Brief Title: Bile Acids in Acute Insulin Resistance

Official Title: Bile Acid and Lipid Metabolism in Patients With Drug-induced Acute Insulin Resistance

Study ID: NCT05571670

Conditions

Interventions

Drug-induced acute insulin resistance due to PI3K inhibitor, AKT inhibitor, or mTOR inhibitor

Study Description

Brief Summary: This is a prospective observational study with a primary goal of monitoring changes in circulating bile acid profiles and parameters of glucose and lipid metabolism prior, during, and after cancer treatment with agents that directly impair insulin action: PI3K inhibitors, AKT inhibitors, and mTOR inhibitors. Patients will not receive any cancer treatment specifically for the purposes of this study. Rather, this study will be based on treatment decisions made independently by participants' oncologists according to standard of care or other clinical trial protocol. This study seeks to enroll at least 25 participants each for PI3K inhibitors, mTOR inhibitors and, once available for open-label treatment, AKT inhibitors.

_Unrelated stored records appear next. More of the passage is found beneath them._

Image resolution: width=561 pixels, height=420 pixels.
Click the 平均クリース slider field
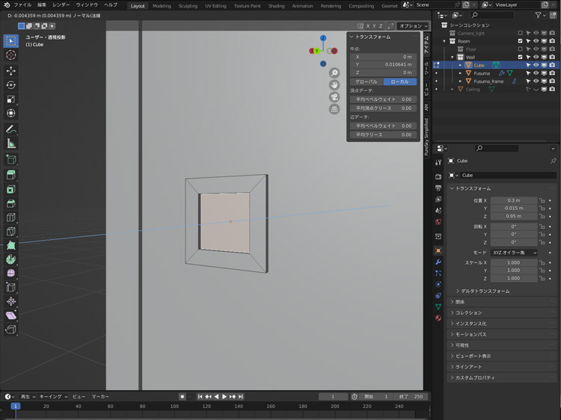382,135

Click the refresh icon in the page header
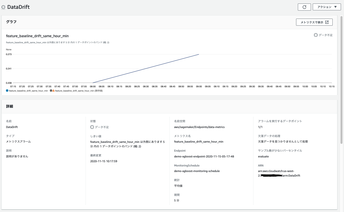click(x=304, y=7)
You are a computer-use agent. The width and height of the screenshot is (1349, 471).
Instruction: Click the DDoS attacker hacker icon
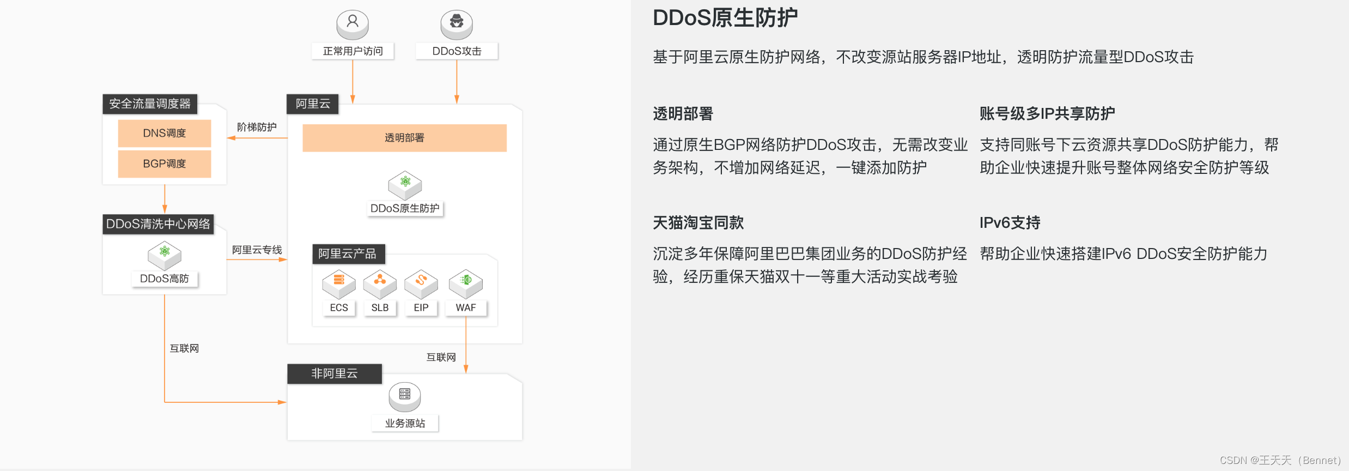457,23
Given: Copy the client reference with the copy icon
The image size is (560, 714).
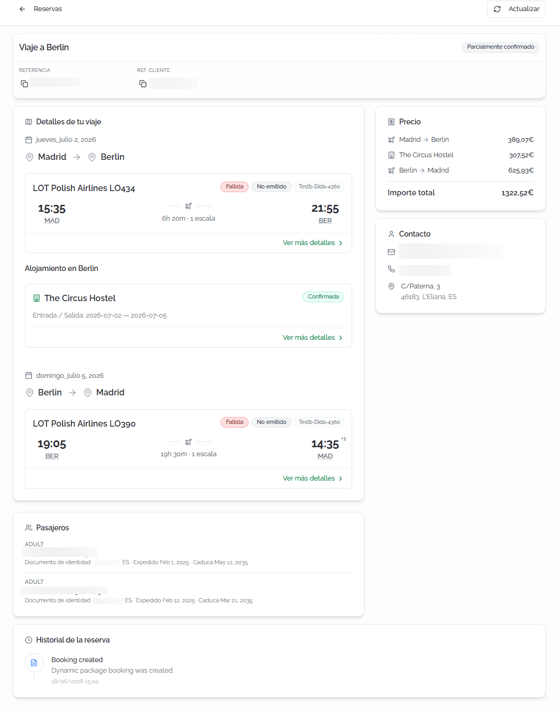Looking at the screenshot, I should pos(143,84).
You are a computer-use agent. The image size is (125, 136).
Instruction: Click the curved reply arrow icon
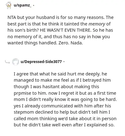click(x=8, y=62)
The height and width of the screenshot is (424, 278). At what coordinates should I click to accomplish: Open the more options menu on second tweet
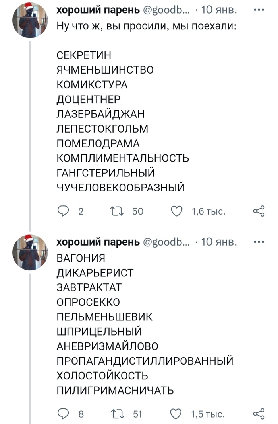click(259, 242)
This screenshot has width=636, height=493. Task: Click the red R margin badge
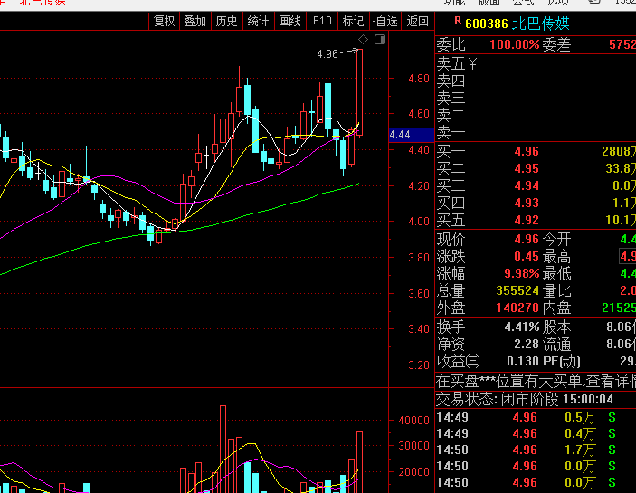point(458,20)
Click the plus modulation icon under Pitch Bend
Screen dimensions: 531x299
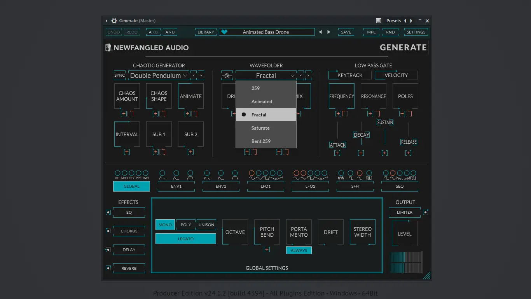pos(267,250)
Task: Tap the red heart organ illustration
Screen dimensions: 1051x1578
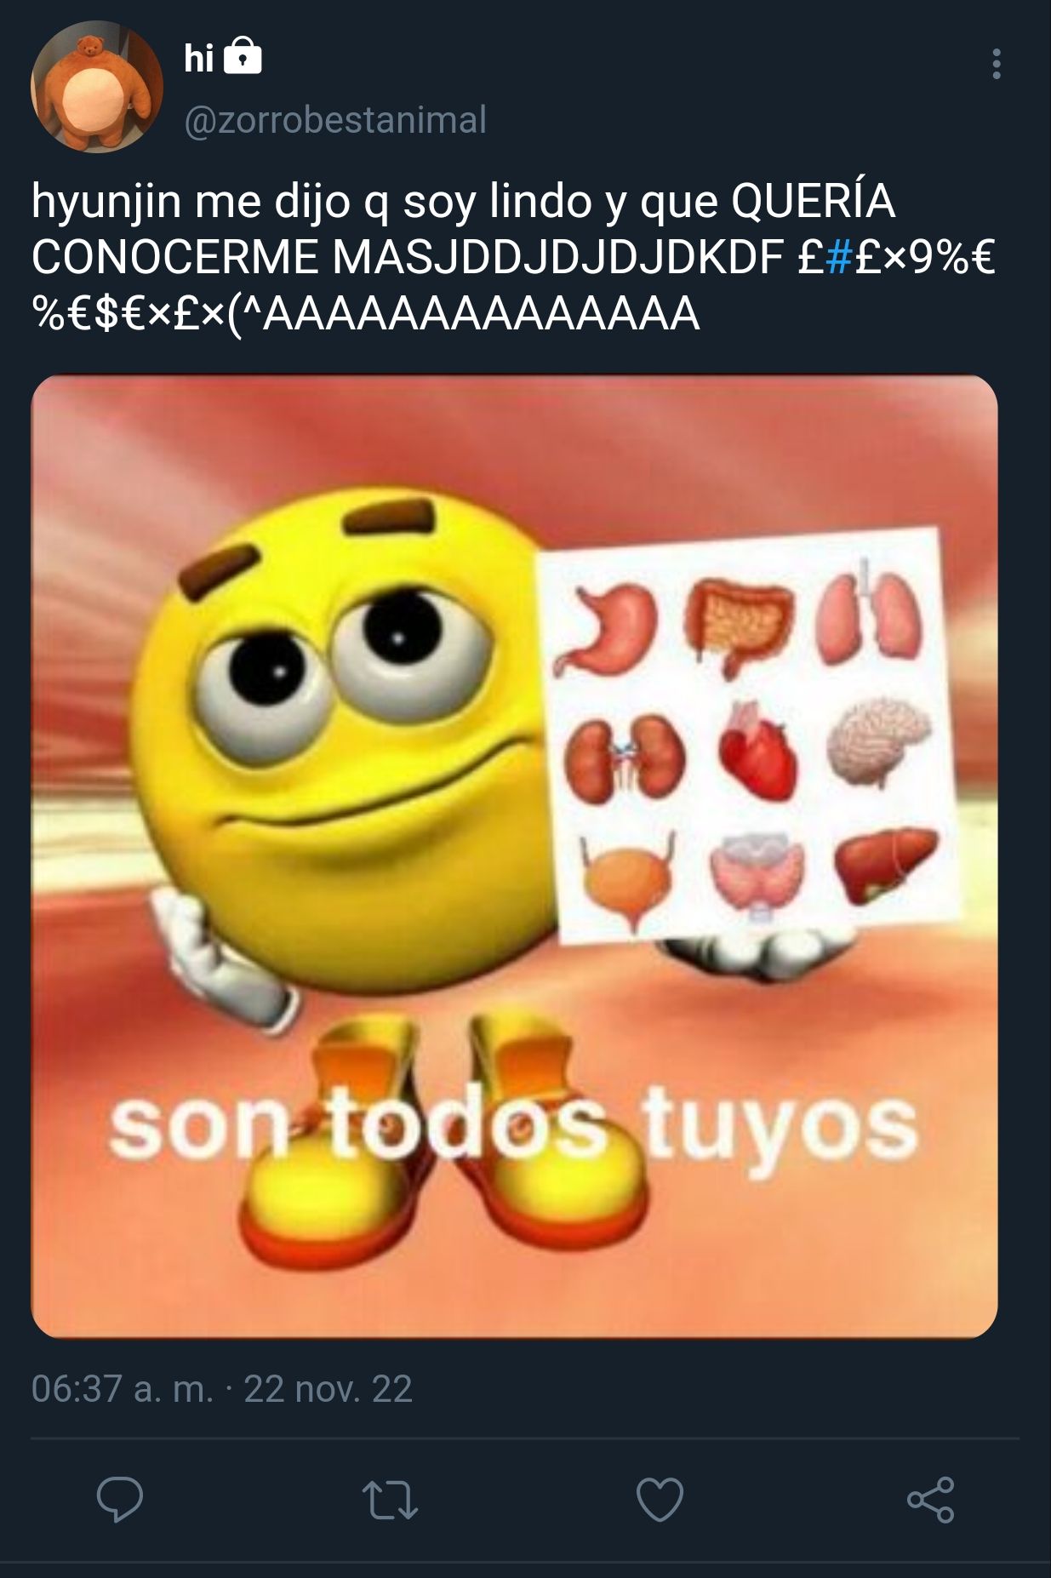Action: 757,751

Detailed Description: The primary objective of this study is to determine the effect of drug-induced acute insulin resistance (diaIR) on the ratio of 12α-hydroxylated bile acids (12-HBA) to 12α-hydroxylated bile acids (non-12-HBA) in cancer patients treated with phosphatidylinositol-4,5-bisphosphate kinase (PI3K) inhibitors (PI3Ki), mammalian target of rapamycin (mTOR) inhibitors (mTORi), and AKT inhibitors (AKTi) once possible. Specifically, this study will: (1) verify the induction of diaIR by monitoring changes in fasting ± postprandial blood glucose, insulin/c-peptide, and fructosamine; and (2) assess qualitative and quantitative changes in the circulating bile acid (BA) pool (including bile acid intermediary metabolites) by mass spectrometry in the fasting ± postprandial states prior to and then at 2 and 4 weeks after starting treatment. This study focuses in particular on determining changes in the 12α-hydroxylated bile acids to 12α-hydroxylated bile acids, as well as each of these subclasses and their individual substituents as a proportion of the overall BA pool.